Re: Constraints structure and Capabilities API from Rich Tibbett on 2012-02-24 (public-webrtc@w3.org from February 2012)

From: Rich Tibbett <richt@opera.com>
Date: Fri, 24 Feb 2012 13:23:06 +0100
To: Dan Burnett <dburnett@voxeo.com>
CC: public-webrtc@w3.org, public-media-capture@w3.org
Message-ID: <4F47812A.9060306@opera.com>
Hi Dan,

Dan Burnett wrote:
> I'd like to get any general feedback now before fleshing out the precise wording to go into the spec documents and registry drafts.

CIL.

> *******************************************
>
> Overview
> ---------
> Instead of Hints we have Constraints.  Why?  What's the difference?
> The word "Hints" implies that they are suggestions by a web developer that may be completely ignored by the browser.  To address both the needs of implementers and the needs of web developers, there are four properties that the API should have:
> 1) it should allow the web developer to specify what he would like, IN TERMS THAT ARE MEANINGFUL TO THE BROWSER/IMPLEMENTER
> 2) it should allow the web developer to specify preferences when he can't get his first choice
> 3) it should allow the web developer to specify minimal criteria that he will accept
> 4) it should provide enough information to the browser that it can, on its own, handle many real-world occurrences such as congestion, user-driven screen resizing, etc.
>
> We believe the Constraints structure satisfies these properties.
>
> With regard to the specific list of constraints, the goal was to identify constraints that a) are meaningful to the browser, b) are likely to apply to all media of the given type (video or audio), and c) are likely to be of use to web developers.
>
> Note that we may eventually need to introduce a distinction between PeerConnection capabilities and constraints and getUserMedia capabilities and constraints.  The former is for the actual media that will be communicated between the browsers.  The APIs below were designed with the former in mind but may be similar to what we will want for getUserMedia.

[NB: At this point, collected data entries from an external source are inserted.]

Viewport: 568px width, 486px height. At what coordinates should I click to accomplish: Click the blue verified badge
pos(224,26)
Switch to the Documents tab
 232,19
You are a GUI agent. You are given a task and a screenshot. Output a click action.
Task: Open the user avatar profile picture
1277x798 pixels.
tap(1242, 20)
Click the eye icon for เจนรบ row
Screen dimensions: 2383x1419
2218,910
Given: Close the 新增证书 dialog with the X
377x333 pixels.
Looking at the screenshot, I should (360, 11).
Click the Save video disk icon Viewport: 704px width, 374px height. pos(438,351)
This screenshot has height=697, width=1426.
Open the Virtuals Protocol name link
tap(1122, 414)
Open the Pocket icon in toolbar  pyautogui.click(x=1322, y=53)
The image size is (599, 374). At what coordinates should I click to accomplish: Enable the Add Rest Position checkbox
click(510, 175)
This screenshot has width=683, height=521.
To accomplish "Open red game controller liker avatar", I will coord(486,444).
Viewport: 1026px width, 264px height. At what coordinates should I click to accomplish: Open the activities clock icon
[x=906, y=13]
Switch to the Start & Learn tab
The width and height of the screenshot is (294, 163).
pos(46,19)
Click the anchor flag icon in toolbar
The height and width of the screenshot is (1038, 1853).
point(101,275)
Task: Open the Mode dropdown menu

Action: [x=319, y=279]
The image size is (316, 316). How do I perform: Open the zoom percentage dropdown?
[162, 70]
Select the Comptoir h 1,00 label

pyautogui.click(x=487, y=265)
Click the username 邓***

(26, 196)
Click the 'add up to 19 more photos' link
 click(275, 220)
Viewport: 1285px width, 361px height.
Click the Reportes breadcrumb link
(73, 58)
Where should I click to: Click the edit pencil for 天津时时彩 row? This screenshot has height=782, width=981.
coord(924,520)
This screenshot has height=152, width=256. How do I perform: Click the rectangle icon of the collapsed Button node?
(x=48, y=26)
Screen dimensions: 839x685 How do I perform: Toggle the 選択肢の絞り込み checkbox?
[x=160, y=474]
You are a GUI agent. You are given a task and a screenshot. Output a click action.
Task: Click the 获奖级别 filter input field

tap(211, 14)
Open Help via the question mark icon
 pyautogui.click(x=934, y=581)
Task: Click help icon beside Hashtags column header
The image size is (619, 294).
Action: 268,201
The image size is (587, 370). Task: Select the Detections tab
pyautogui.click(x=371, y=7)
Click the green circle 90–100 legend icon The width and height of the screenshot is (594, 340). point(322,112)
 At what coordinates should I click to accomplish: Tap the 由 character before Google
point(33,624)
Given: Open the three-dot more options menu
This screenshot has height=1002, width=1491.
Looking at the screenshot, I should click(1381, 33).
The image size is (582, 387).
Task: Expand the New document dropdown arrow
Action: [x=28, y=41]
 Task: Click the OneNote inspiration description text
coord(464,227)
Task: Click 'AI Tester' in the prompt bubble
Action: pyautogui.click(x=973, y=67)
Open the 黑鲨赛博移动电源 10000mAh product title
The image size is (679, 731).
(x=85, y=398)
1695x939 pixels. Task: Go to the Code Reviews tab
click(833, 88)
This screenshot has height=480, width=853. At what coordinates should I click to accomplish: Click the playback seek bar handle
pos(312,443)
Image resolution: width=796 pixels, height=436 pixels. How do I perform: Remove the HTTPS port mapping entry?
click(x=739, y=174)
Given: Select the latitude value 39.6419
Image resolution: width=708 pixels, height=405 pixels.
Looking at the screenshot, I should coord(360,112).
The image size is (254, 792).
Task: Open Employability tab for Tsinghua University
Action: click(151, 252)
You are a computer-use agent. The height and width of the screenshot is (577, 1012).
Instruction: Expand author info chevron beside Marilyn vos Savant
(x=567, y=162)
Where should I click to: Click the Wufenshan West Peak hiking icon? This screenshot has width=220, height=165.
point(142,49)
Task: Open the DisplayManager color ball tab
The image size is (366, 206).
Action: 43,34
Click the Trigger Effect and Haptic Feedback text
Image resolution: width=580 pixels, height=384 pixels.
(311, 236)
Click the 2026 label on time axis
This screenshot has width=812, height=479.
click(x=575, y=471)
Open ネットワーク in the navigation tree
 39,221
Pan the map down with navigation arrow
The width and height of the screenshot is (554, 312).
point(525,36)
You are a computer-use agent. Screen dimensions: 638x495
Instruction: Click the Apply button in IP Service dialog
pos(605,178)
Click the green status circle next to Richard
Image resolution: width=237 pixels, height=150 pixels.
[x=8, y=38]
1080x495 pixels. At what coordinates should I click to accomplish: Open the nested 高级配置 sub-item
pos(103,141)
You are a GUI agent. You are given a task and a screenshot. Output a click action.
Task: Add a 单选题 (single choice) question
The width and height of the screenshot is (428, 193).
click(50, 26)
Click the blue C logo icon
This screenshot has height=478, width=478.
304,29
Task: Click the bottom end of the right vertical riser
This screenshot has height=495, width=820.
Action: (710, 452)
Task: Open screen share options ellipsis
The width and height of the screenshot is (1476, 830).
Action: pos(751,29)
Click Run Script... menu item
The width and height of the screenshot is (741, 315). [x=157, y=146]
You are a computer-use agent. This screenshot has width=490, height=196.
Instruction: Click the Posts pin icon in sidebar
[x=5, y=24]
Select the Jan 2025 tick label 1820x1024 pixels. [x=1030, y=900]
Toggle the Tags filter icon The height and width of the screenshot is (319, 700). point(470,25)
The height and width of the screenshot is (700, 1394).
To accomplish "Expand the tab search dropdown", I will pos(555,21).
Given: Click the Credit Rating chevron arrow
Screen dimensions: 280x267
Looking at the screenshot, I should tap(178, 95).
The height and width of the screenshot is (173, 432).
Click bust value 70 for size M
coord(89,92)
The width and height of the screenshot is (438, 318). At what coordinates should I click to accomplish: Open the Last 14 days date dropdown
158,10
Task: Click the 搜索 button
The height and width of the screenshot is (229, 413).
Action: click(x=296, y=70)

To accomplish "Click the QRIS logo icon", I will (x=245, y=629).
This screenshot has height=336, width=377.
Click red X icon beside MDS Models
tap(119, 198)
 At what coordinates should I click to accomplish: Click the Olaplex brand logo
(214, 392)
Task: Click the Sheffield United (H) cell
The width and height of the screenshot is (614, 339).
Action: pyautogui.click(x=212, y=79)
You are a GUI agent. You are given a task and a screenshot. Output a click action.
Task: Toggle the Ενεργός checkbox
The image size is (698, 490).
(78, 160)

Media that is going to be sent over a p2p connection and data that is 
simply intended for local playback (e.g. as the back for an AR app), 
local recording (e.g. for conference/dating/social network introductions 
and pre-recorded messages) or local manipulation (e.g. barcode scanning, 
face recognition) inherently have very different properties.

I think focus on the p2p use case has been at the detriment of 
consideration of local use cases. In all three of the local cases above 
that do not require peer-to-peer streaming it would be ideal simply to 
have the highest quality video and audio that can be provided by the UA 
returned for local usage.

When such a stream is then used to record or stream via additional 
methods in our spec then this is the point at which a number of 
characteristics need to be applied to the stream object...for which we 
have SDP negotiation and could have implicit recording quality standards.

So I'd argue that recording and p2p could apply their own sampling based 
on e.g. bandwidth negotiation *transparently* to the developer or user 
and separate from the local in-page playback of that video which should 
always represent the highest quality stream available from the 
Webcam/OS/UA in unison.

Starting from that position, it *may* then be possible to select one or 
two metrics on which to obtain a modified media stream. The use case 
being that with current hardware capabilities being what they are it may 
be preferential to obtain a particular sample rate for local playback 
video that is then intended for real-time analyse for e.g. computer 
vision use cases (barcode scanning, face recognition). This would, 
rather than being a central part of the design, be a provision for 
lower-end hardware and as those hardware capabilities improve such 
self-imposed quality metrics requested from developers can be abandoned 
in the future (meaning: the metrics will still exist but the hardware 
will simply have more capability to comfortably process the full highest 
quality streams in real-time).

Feedback on specific constraints below...

>
> Constraints API/structure
> --------
> The Constraints API is not really an API, but rather a data structure.  The structure allows a web developer to specify an ordered list of key-value pairs, where each key is a constraint the browser is to attempt to satisfy.  For any two listed constraints, if the browser is able to satisfy one or the other, but not both, the browser MUST satisfy the one that comes earlier in the list. Additionally, each constraint may be marked as mandatory.  If the browser is unable to satisfy all mandatory constraints, the media request call MUST fail with an appropriate error message and list the mandatory constraints it was unable to satisfy.
>
> An initial list of valid constraints is:
>
> video-min-width:  minimum width in pixels
> video-max-width:  maximum width in pixels
> video-min-height:  minimum height in pixels
> video-max-height:  maximum height in pixels

Given the highest quality stream, I can use video.width and video.height 
to resize on my current page. The same applies if I receive a remote stream.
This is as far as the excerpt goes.